Standard Endpoint Investigation Workflow

Objective: To determine if a file is safe or malicious, find out who has it, and confirm if security controls (Antivirus) took action.

Punch 1: The Inventory Hunt (Scope & Presence)

• Tool: Enterprise Endpoint Management (e.g., Tanium)
• Goal: Find out if the file exists on the network and how many machines are affected.
• Action: 1. Navigate to the Search/Interact bar. 2. Type: Get Index Query File Details contains [MD5_HASH] 3. Select the Enhanced Search suggestion and click Ask Question.
• The Check: * High Count (1,000+): Likely a standard, authorized company application.
  • Low Count (1-5): Isolated or “One-Off” file; requires deeper investigation.

---

Punch 2: The Reputation Check (Global Intel)
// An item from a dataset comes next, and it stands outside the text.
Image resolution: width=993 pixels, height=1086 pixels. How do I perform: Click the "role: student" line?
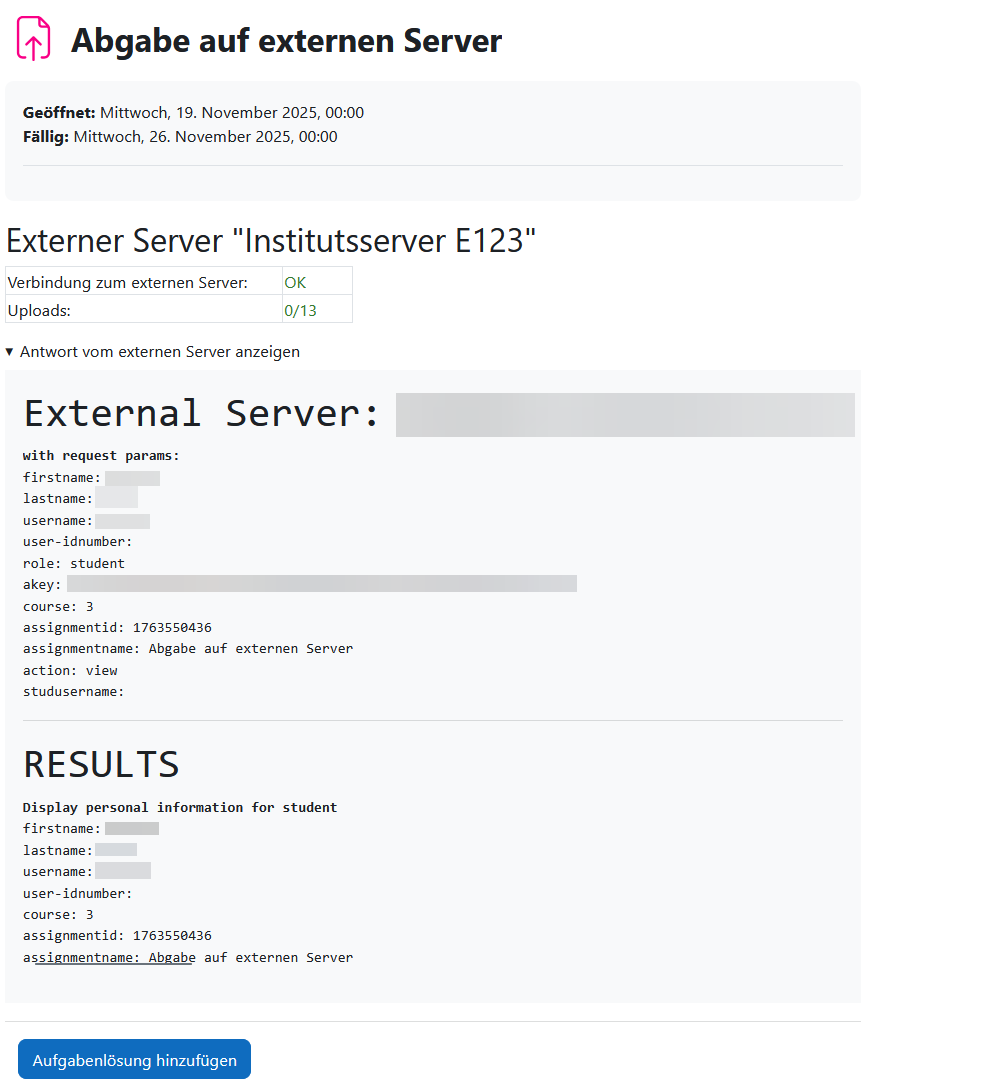click(74, 563)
• Tool: Public Threat Intelligence (e.g., VirusTotal)
• Goal: See what the global security community knows about this file’s DNA.
• Action: 1. Go to the reputation engine website. 2. Search by Hash (Never upload the actual file to a public site).
• The Check: * Detection Ratio: If multiple engines flag it (e.g., 15/70), treat it as a threat.
  • The Signature: Find the Microsoft detection name (e.g., Win32/Trojan.Generic). Copy this for your log audit.

---

Punch 3: The Log Audit (Security Action)

• Tool: SIEM (e.g., Splunk)
• Goal: Verify if the internal Antivirus (AV) actually saw and stopped the file.
• Action: 1. Open the Security Event Console. 2. If the ticket isn’t listed, run a manual search: index=<INTERNAL_AV_INDEX> "[MD5_HASH]"
• The Check: * Look for the action_type field.
  • Quarantined/Blocked: The “Security Guard” caught the intruder.
  • Allowed/Detected: The file was seen but not stopped. If the Reputation (Punch 2) was bad, escalate this immediately.

---

Investigation Summary Checklist

• [ ] Inventory: Did I find the computer name and file path?
• [ ] Reputation: Does the world think this file is “Naughty” or “Nice”?
• [ ] Audit: Did our internal security tools take the correct action?